SOURCE RECORDS START
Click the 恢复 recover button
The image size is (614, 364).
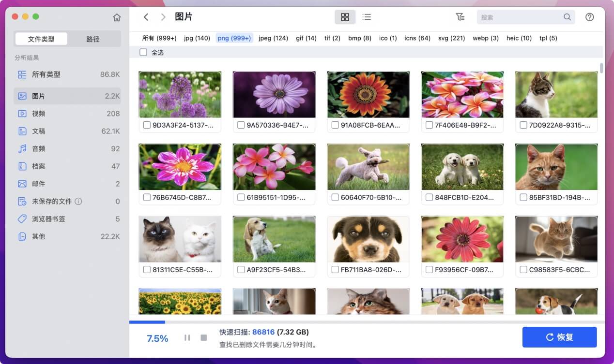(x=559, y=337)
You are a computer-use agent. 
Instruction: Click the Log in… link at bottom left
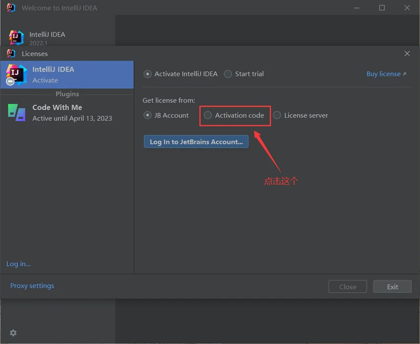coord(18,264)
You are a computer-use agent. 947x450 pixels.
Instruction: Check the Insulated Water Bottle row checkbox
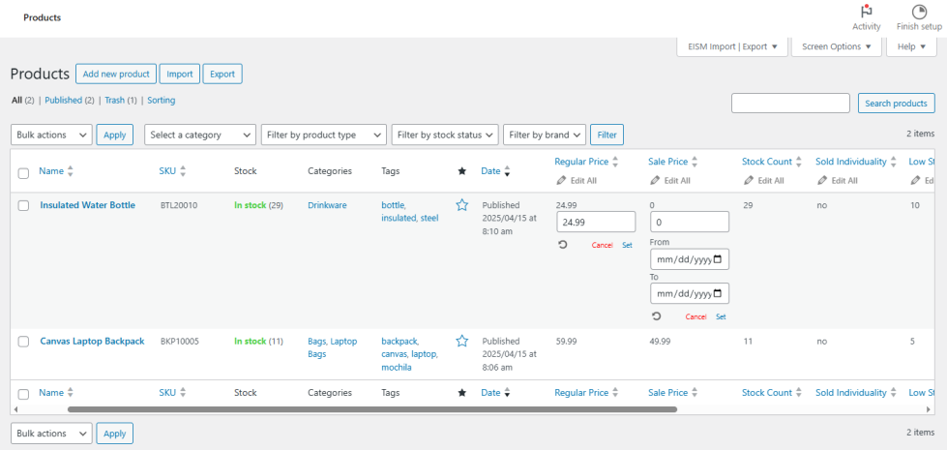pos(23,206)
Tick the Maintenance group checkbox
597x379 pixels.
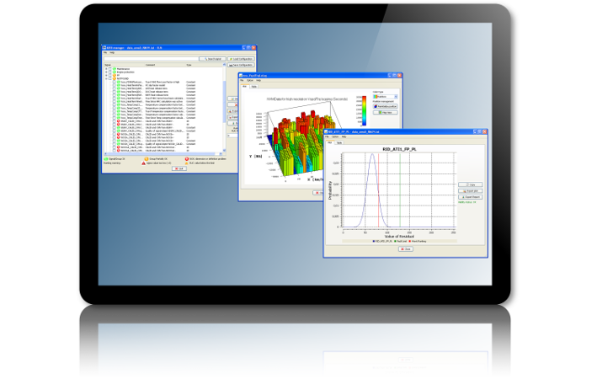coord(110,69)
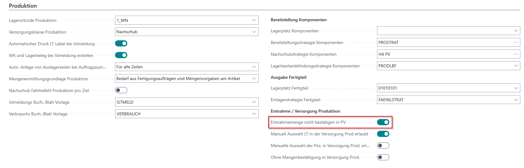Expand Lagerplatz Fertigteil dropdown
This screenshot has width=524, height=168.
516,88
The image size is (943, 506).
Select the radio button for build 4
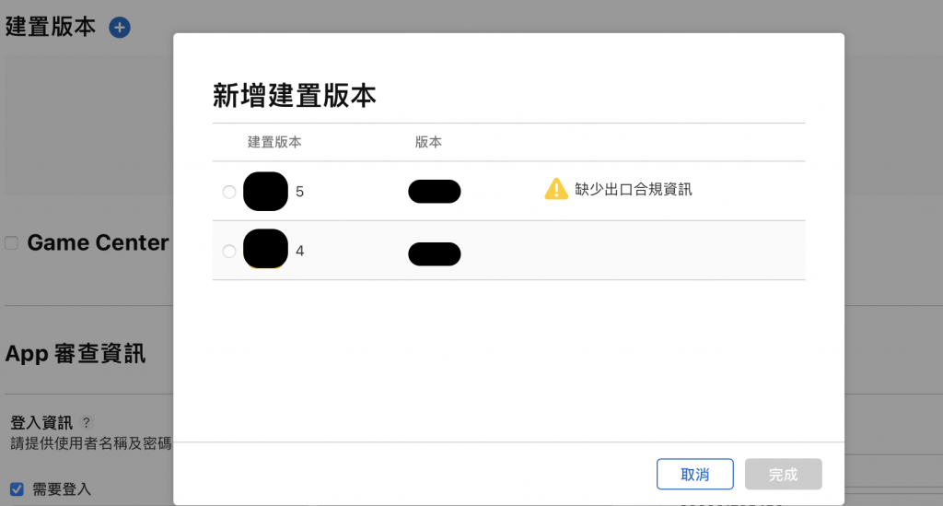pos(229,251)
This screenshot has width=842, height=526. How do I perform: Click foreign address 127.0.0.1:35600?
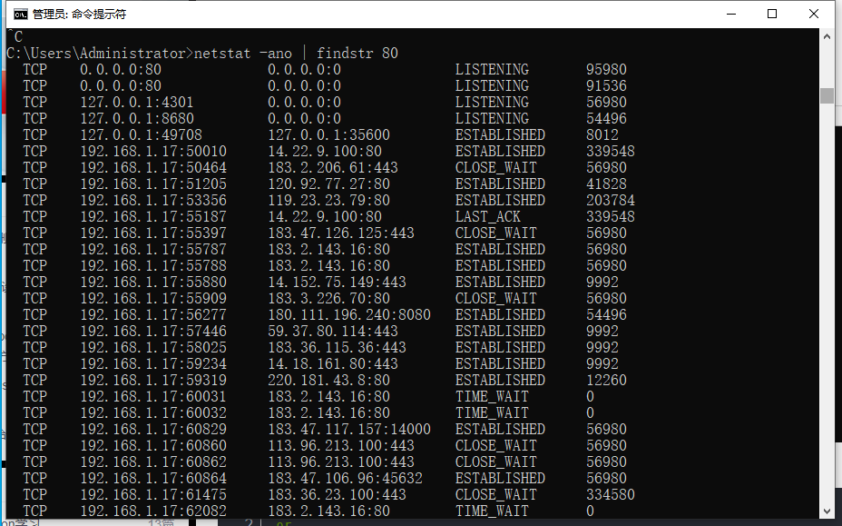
SOURCE RECORDS END
**EXERCISE INSTRUCTIONS**
All of the entries above need to be repeated exactly, minus the pictures.

**RESPONSE AREA**
Click the 恢复 recover button
The image size is (614, 364).
(x=559, y=337)
You are a computer-use agent. 
Instruction: Click the Log in… link at bottom left
coord(18,264)
You are a computer-use agent. 947x450 pixels.
Instruction: Check the Insulated Water Bottle row checkbox
pos(23,206)
Tick the Maintenance group checkbox
597x379 pixels.
coord(110,69)
Expand Lagerplatz Fertigteil dropdown
This screenshot has width=524, height=168.
516,88
The image size is (943, 506).
Select the radio button for build 4
pos(229,251)
This screenshot has width=842, height=526. How do I perform: Click foreign address 127.0.0.1:35600?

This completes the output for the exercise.